> **EXERCISE**
Set the pictures aside and set down only the lines from the line holding "The width and" through the end of the entries below, ends included.

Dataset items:

-*-*-

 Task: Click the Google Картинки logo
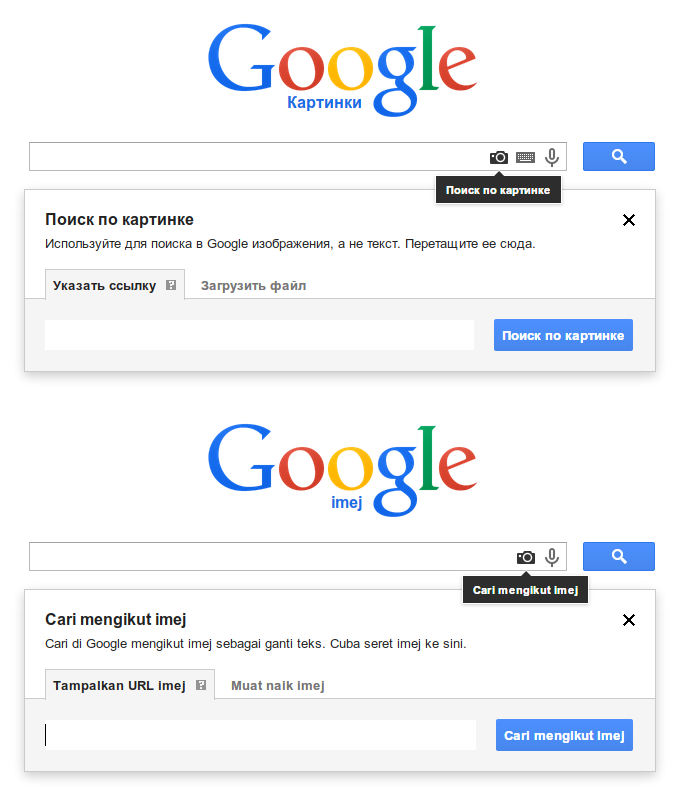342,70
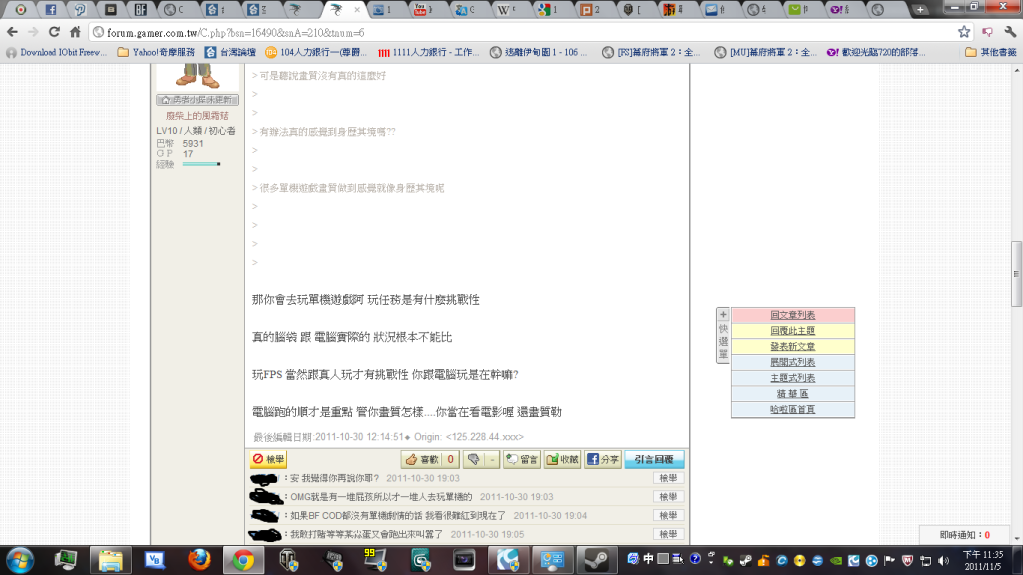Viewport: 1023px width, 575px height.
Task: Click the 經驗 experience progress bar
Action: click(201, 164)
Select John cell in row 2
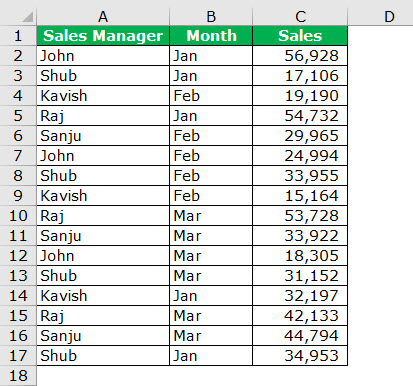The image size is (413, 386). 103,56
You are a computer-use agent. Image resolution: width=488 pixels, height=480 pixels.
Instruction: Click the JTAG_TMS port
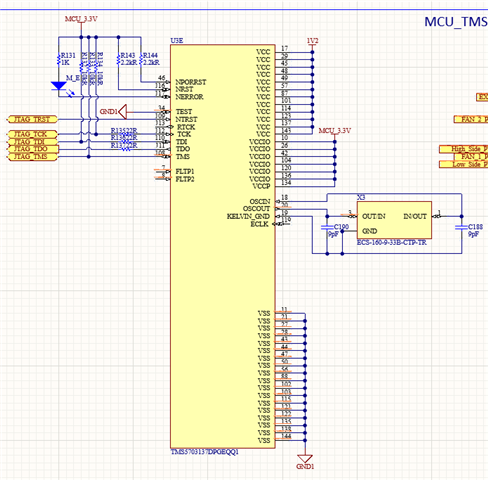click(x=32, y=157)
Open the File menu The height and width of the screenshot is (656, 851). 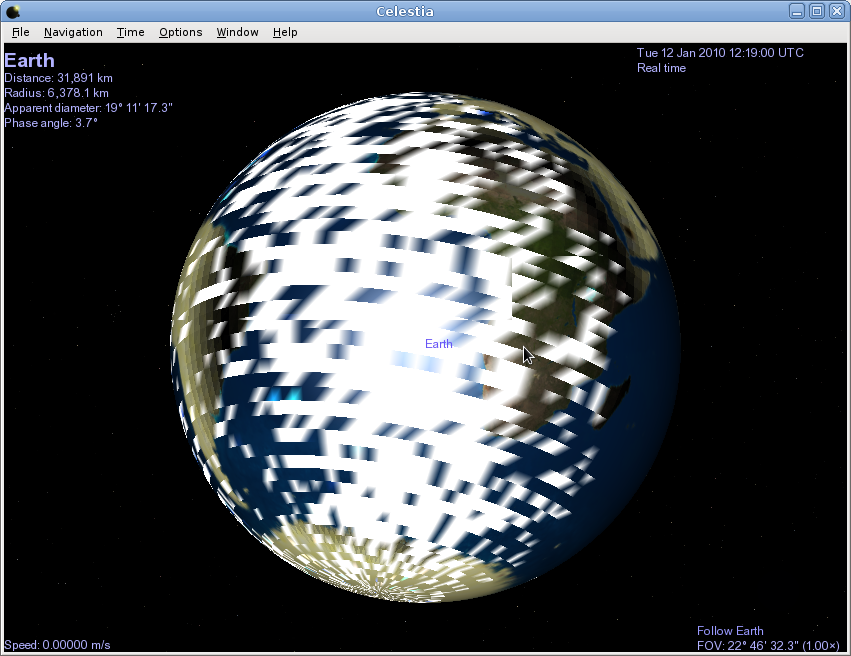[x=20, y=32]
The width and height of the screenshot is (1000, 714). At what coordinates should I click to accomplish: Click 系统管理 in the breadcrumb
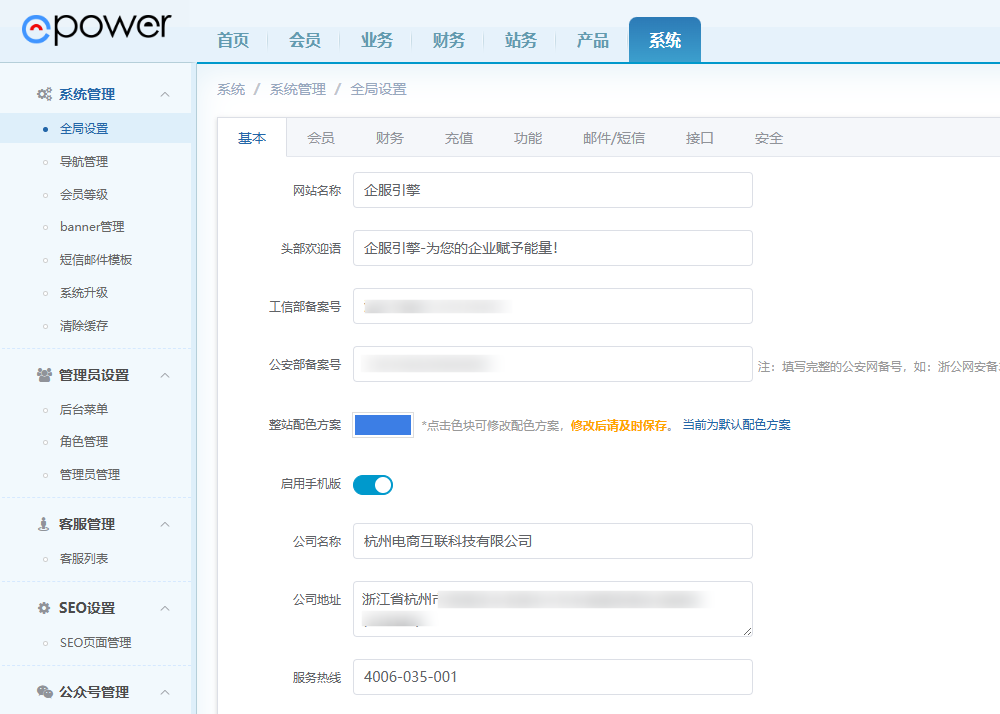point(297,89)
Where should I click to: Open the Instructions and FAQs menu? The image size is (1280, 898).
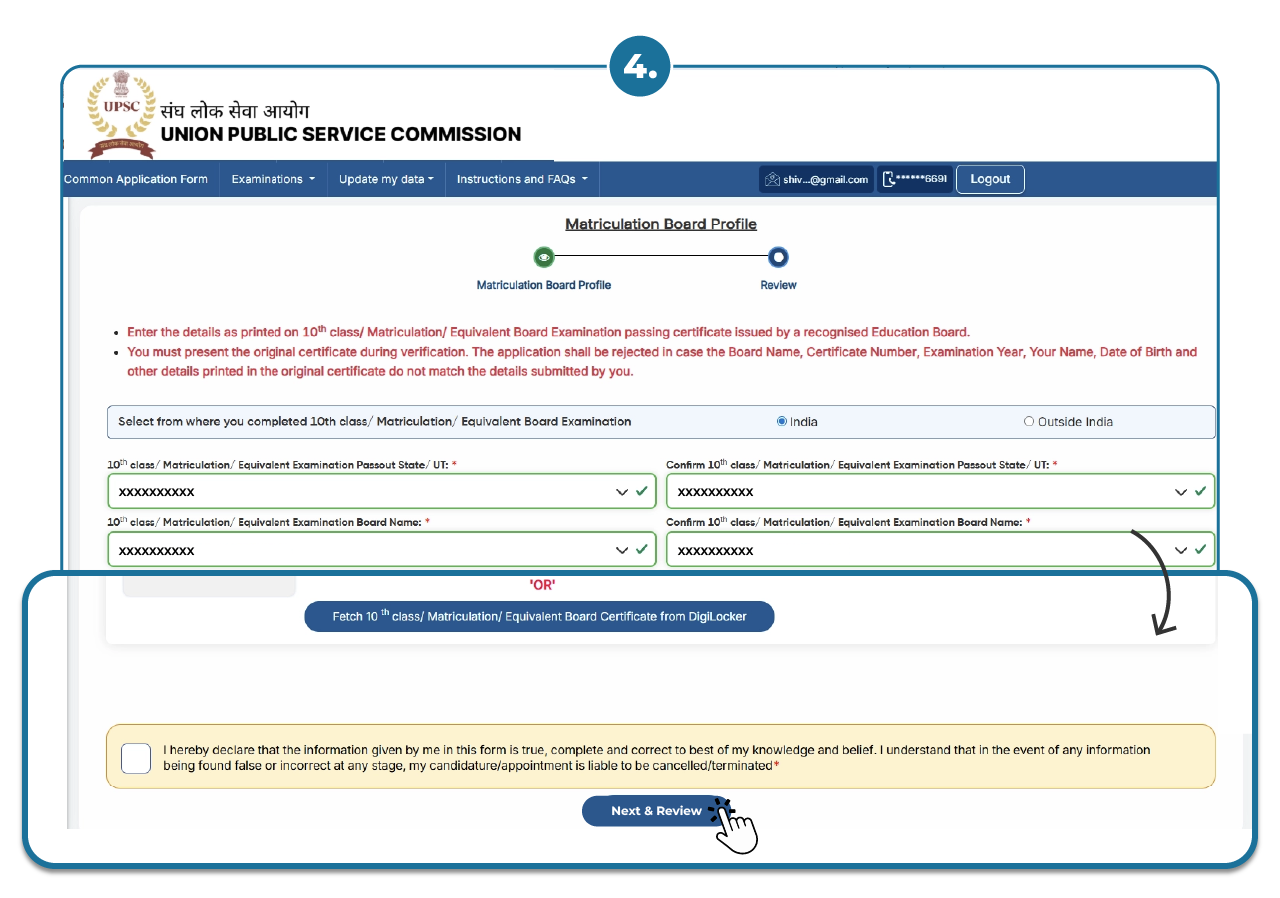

-*-*-

> **SOLUTION**
The width and height of the screenshot is (1000, 714). At what coordinates should I click to accomplish: Click 系统管理 in the breadcrumb
point(297,89)
Where should I click to: Open the Instructions and FAQs menu? The image size is (1280, 898).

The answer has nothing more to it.